[begin Task data]
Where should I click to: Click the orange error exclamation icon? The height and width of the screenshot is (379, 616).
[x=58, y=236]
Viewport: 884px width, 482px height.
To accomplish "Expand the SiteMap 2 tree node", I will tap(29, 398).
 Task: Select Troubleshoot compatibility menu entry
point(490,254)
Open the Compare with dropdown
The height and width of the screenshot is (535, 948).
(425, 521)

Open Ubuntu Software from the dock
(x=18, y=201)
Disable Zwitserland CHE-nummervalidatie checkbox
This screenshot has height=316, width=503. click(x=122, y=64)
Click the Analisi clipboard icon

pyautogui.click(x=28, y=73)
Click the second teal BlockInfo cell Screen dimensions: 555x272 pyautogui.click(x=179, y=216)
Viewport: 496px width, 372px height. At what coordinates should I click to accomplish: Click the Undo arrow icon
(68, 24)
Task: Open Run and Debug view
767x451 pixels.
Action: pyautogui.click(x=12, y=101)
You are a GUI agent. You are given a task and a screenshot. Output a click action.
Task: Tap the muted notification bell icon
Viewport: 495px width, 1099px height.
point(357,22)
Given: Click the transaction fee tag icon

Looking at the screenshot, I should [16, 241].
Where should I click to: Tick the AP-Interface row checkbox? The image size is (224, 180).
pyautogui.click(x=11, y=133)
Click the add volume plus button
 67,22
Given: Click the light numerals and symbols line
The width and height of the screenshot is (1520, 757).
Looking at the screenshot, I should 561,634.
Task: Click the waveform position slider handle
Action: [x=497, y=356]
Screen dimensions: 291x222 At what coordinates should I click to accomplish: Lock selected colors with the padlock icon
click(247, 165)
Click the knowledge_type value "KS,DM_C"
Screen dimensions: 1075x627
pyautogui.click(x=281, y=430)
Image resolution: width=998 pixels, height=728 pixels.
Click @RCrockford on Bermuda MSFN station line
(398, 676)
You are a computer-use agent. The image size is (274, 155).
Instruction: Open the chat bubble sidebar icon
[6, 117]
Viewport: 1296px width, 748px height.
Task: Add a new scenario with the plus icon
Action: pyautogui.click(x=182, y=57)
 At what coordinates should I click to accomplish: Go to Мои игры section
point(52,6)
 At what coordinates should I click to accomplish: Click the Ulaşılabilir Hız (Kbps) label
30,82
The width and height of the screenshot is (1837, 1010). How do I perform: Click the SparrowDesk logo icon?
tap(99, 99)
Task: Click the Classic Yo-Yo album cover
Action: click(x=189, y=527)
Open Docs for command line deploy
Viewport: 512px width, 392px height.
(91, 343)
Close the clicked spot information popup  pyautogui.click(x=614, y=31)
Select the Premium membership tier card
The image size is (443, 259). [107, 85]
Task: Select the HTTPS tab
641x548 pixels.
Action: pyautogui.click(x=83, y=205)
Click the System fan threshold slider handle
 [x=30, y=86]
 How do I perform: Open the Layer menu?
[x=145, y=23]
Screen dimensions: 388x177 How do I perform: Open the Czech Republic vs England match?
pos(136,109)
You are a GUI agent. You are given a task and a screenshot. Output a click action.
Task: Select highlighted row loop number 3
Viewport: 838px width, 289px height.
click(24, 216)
[end Task data]
Exercise directions
Copy out, character for character, the lines of the rows above from the line with "Task: Select the HTTPS tab" through the line with "pos(136,109)", including both of those lines.

Task output
Task: Select the HTTPS tab
641x548 pixels.
Action: pyautogui.click(x=83, y=205)
Click the System fan threshold slider handle
 [x=30, y=86]
 How do I perform: Open the Layer menu?
[x=145, y=23]
Screen dimensions: 388x177 How do I perform: Open the Czech Republic vs England match?
pos(136,109)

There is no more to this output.